Reliance on a Single Factor in a Security Decision| ID: 654 | Date: (C)2012-05-14 (M)2022-10-10 |
| Type: weakness | Status: DRAFT |
| Abstraction Type: Base |
Description
A protection mechanism relies exclusively, or to a large
extent, on the evaluation of a single condition or the integrity of a single
object or entity in order to make a decision about granting access to restricted
resources or functionality.
Applicable PlatformsLanguage Class: All
Time Of Introduction
- Architecture and Design
- Implementation
- Operation
Related Attack Patterns
Common Consequences
| Scope | Technical Impact | Notes |
|---|
| Access_Control | Gain privileges / assume
identity | If the single factor is compromised (e.g. by theft or spoofing), then
the integrity of the entire security mechanism can be violated with
respect to the user that is identified by that factor. |
| Non-Repudiation | Hide activities | It can become difficult or impossible for the product to be able to
distinguish between legitimate activities by the entity who provided the
factor, versus illegitimate activities by an attacker. |
Detection MethodsNone
Potential Mitigations
| Phase | Strategy | Description | Effectiveness | Notes |
|---|
| Architecture and Design | | Use multiple simultaneous checks before granting access to critical
operations or granting critical privileges.

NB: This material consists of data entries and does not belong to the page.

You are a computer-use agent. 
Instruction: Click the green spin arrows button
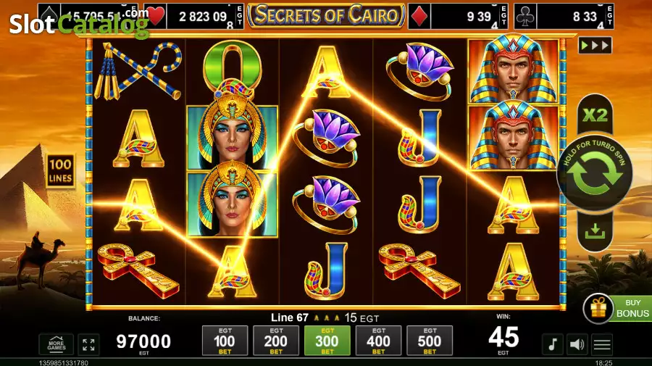tap(595, 173)
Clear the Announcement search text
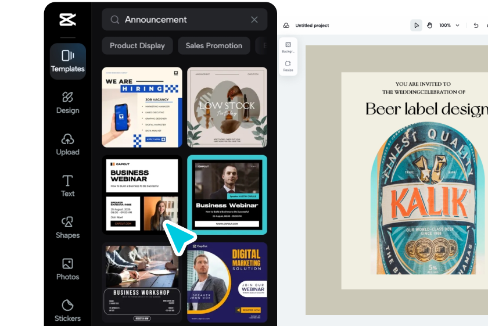Image resolution: width=488 pixels, height=326 pixels. [254, 20]
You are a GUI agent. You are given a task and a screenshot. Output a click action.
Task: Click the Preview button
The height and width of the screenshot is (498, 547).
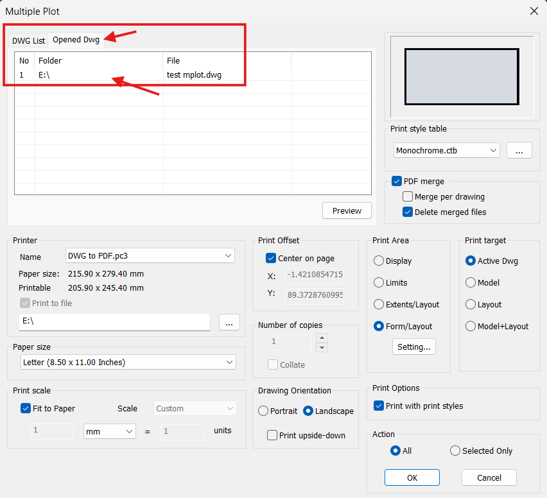347,210
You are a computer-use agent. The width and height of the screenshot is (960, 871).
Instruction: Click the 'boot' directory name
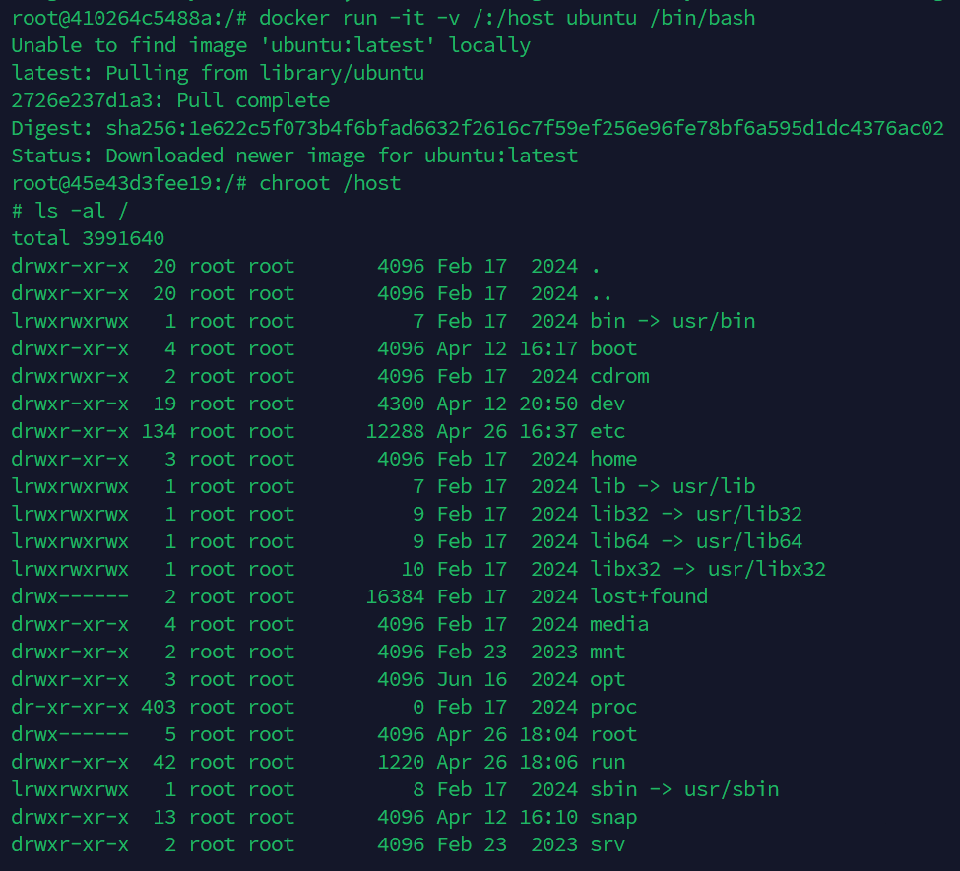613,348
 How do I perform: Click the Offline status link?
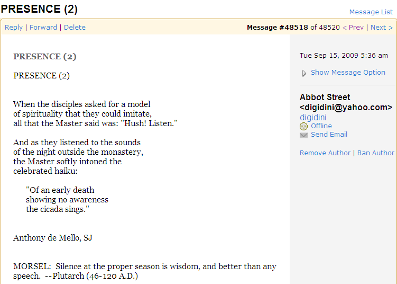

A weaker but helpful
mitigation is to use several successive checks (multiple layers of
security). | | |
| | | Use redundant access rules on different choke points (e.g.,
firewalls). | | |
Relationships
| Related CWE | Type | View | Chain |
|---|
| CWE-654 ChildOf CWE-907 | Category | CWE-888 | |
Demonstrative Examples (Details)
- Password-only authentication is perhaps the most well-known example
of use of a single factor. Anybody who knows a user's password can
impersonate that user.
- When authenticating, use multiple factors, such as "something you
know" (such as a password) and "something you have" (such as a
hardware-based one-time password generator, or a biometric
device).
White Box Definitions None
Black Box Definitions None
Taxynomy MappingsNone
References:
- Jerome H. Saltzer Michael D. Schroeder .The Protection of Information in Computer
Systems. Proceedings of the IEEE 63. Published on September, 1975.
- Sean Barnum Michael Gegick .Separation of Privilege. Published on 2005-12-06.